Replace the contents of Controllers/ FileUploadController.cs with the following code.

using Microsoft.AspNetCore.Mvc;

namespace RestrictUploadedFileSize_Demo.Controllers
{
    public class FileUploadController : Controller
    {
        public IActionResult Index()
        {
            return View();
        }

        [HttpPost]      
        public async Task<IActionResult> FileUpload(IFormFile SingleFile)
        {
            if (SingleFile == null || SingleFile.Length == 0)
            {
                ModelState.AddModelError("", "File not selected");
                return View("Index");
            }

            var permittedExtensions = new[] { ".jpg", ".png", ".gif" };
            var extension = Path.GetExtension(SingleFile.FileName).ToLowerInvariant();

            if (string.IsNullOrEmpty(extension) || !permittedExtensions.Contains(extension))
            {
                ModelState.AddModelError("", "Invalid file type.");
            }

            // Optional: Validate MIME type as well
            var mimeType = SingleFile.ContentType;
            var permittedMimeTypes = new[] { "image/jpeg", "image/png", "image/gif" };
            if (!permittedMimeTypes.Contains(mimeType))
            {
                ModelState.AddModelError("", "Invalid MIME type.");
            }

            //Validating the File Size
            if (SingleFile.Length > 10000000) // Limit to 10 MB
            {
                ModelState.AddModelError("", "The file is too large.");
            }

            if (ModelState.IsValid)
            {
                var filePath = Path.Combine(Directory.GetCurrentDirectory(), "wwwroot/uploads", SingleFile.FileName);

                //Using Streaming
                using (var stream = new FileStream(filePath, FileMode.Create, FileAccess.Write))
                {
                    await SingleFile.CopyToAsync(stream);
                }

                // Process the file here (e.g., save to the database, storage, etc.)
                return View("UploadSuccess");
            }

            return View("Index");
        }
    }
}

This code snippet checks both the file extension and content type to ensure that it meets your criteria.
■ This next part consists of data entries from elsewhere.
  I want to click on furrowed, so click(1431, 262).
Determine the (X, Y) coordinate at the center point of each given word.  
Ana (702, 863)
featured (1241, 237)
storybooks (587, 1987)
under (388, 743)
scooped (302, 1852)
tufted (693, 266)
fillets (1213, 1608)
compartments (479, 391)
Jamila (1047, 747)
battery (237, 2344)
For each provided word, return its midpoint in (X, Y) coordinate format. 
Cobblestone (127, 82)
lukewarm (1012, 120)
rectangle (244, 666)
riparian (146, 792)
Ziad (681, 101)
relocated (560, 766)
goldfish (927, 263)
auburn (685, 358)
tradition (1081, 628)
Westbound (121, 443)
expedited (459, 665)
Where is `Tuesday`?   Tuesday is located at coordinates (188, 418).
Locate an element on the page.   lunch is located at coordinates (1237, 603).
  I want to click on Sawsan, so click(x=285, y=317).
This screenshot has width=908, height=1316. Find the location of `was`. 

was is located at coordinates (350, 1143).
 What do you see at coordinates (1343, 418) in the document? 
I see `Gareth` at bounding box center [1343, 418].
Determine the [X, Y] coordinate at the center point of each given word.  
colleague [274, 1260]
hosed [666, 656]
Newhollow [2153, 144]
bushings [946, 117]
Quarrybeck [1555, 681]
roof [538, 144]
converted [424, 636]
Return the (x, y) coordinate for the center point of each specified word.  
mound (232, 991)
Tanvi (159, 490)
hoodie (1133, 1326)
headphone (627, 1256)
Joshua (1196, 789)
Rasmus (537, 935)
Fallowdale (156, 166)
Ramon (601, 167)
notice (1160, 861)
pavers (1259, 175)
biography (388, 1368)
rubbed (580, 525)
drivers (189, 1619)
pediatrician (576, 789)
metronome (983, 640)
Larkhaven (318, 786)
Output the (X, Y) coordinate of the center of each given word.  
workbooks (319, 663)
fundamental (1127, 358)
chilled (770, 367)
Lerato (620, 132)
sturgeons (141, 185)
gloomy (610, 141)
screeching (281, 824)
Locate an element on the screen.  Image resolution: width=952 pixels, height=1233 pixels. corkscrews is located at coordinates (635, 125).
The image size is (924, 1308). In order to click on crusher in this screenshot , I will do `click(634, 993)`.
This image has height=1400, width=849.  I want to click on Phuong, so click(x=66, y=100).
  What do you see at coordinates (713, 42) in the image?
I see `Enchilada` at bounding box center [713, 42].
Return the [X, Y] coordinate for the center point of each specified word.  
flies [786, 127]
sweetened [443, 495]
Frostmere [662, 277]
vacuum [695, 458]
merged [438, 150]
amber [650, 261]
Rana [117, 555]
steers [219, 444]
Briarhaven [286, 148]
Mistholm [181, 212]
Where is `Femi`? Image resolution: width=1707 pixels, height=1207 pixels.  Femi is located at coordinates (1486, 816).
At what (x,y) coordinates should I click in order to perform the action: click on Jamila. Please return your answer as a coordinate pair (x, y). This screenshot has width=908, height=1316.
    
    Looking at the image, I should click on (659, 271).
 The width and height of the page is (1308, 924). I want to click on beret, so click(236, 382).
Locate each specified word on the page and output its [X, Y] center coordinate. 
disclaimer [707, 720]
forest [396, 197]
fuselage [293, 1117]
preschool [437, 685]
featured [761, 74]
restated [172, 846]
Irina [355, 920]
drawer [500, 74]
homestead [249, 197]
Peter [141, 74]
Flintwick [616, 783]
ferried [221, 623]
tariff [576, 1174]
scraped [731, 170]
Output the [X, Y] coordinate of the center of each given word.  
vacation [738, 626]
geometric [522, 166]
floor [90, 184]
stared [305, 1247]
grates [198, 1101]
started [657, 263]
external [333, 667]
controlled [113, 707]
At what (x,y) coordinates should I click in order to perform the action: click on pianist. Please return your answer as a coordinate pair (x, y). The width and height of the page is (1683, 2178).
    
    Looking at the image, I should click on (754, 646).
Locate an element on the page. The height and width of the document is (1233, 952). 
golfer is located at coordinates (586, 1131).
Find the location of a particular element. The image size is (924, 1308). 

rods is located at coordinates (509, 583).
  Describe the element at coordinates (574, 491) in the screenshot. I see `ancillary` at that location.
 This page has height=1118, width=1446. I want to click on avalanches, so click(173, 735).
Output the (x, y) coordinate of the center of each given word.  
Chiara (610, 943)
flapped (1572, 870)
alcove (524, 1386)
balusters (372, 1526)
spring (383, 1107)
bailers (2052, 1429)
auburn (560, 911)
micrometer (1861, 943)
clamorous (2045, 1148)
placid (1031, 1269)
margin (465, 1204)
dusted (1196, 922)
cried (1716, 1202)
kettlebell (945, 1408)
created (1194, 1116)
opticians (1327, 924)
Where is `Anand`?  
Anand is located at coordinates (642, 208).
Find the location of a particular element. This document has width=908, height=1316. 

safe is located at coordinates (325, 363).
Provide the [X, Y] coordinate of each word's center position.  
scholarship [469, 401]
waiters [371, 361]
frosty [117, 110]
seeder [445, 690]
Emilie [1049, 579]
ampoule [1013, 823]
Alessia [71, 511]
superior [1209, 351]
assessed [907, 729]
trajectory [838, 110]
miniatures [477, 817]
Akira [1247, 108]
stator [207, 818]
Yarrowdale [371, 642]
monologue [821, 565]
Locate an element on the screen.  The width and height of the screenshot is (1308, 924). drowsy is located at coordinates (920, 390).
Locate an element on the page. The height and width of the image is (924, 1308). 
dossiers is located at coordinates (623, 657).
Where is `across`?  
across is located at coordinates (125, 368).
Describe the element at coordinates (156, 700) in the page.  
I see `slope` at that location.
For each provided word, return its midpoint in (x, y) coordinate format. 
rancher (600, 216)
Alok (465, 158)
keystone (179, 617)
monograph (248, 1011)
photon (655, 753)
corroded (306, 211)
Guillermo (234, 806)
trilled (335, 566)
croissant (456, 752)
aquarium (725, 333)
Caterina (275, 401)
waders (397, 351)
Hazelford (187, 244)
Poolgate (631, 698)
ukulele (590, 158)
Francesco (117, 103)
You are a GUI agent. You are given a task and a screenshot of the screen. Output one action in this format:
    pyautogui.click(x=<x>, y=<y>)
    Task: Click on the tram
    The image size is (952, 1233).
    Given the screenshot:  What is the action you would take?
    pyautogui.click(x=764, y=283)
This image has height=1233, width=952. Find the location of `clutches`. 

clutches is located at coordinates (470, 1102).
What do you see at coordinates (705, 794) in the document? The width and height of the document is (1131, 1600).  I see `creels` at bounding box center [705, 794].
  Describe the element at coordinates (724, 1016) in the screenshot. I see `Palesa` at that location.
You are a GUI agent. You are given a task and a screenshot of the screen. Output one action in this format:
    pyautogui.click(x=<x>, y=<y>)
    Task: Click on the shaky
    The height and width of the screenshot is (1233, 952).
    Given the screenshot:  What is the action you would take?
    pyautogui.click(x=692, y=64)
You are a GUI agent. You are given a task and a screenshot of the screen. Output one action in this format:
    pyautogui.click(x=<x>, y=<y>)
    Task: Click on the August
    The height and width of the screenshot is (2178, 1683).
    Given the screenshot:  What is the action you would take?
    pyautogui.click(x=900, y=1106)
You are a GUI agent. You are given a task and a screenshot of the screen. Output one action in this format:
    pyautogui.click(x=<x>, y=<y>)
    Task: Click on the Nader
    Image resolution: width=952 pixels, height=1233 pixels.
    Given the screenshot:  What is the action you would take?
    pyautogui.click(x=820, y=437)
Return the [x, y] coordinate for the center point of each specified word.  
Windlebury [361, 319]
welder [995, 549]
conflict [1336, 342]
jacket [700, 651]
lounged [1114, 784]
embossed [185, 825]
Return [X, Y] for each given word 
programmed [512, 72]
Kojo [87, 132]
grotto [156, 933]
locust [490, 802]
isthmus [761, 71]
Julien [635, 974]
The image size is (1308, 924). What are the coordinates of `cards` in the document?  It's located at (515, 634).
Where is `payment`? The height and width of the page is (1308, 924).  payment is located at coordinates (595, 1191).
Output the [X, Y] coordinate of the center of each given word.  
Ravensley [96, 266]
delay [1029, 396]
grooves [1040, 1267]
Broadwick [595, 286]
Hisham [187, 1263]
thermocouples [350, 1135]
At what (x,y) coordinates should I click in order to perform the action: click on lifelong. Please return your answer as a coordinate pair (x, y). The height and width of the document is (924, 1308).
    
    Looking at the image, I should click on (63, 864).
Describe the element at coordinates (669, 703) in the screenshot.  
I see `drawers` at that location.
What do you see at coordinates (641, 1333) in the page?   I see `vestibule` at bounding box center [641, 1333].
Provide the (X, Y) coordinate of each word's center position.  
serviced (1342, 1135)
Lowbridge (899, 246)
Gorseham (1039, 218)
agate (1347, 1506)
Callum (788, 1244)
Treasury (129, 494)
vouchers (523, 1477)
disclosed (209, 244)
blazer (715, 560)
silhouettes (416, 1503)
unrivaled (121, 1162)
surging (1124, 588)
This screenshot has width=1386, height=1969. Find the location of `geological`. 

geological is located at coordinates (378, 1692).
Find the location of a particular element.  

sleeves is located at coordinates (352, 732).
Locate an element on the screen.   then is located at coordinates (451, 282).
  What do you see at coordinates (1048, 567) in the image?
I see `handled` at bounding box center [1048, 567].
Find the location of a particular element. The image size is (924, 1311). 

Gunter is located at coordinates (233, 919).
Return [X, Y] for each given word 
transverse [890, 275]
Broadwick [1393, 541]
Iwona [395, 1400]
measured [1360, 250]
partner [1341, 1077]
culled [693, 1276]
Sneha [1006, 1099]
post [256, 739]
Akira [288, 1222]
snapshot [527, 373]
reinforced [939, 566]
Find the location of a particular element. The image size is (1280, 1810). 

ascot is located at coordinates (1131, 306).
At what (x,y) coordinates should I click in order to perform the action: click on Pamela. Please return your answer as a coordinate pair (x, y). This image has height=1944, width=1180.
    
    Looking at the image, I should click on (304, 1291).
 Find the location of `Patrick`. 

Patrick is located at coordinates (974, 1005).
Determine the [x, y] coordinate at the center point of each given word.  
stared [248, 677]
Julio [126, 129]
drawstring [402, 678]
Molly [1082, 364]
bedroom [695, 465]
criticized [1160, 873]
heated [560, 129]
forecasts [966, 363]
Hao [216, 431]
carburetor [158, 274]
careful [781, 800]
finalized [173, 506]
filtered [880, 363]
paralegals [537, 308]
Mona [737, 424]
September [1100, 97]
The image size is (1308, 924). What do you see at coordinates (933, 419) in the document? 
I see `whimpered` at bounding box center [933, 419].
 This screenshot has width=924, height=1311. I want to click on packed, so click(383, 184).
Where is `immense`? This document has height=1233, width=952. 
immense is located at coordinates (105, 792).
You can adjust the allowed file types and content types according to your requirements. Additionally, you can improve this validation logic based on your specific needs, such as checking the file's signature or using a more comprehensive file type validation library.

Add a view

  1. Right-click on the Views folder, then Add > New Folder and name the folder Companies
  2. Right-click on the Views/ FileUpload folder, and then Add > New Item.
  3. In the Add New Item dialog, select Show All Templates.
  4. In the Add New Item - RestrictUploadedFileSize_Demo dialog:
  5. In the search box in the upper-right, enter the view
  6. Select Razor View - Empty
  7. Keep the Name box value, Index.cshtml.
  8. Select Add
  9. Replace the contents of the Views/Companies/Index.cshtml Razor view file with the following:

Index.cshtml


@{
    ViewData["Title"] = "Index";
}

<h2>File Upload</h2>
<hr />
<div class="row">
    <div class="col-md-12">
        <form method="post" asp-controller="FileUpload" asp-action="FileUpload"enctype="multipart/form-data">
            <div asp-validation-summary="All" class="text-danger"></div>
            <input type="file" name="SingleFile" class="form-control" />
            <button type="submit" name="Upload" class="btn btn-primary">Upload</button>
        </form>
    </div>
</div>

Run the Application

Select Ctrl+F5 to run the app without the debugger. Visual Studio runs the ASP.NET app and opens the default browser.

Run the application

Invalid file type error

Conclusion

Restricting uploaded file types in ASP.NET Core enhances security, maintains data integrity, ensures compliance with regulations, optimizes resource usage, and improves the user experience. It's an essential aspect of building robust and secure web applications.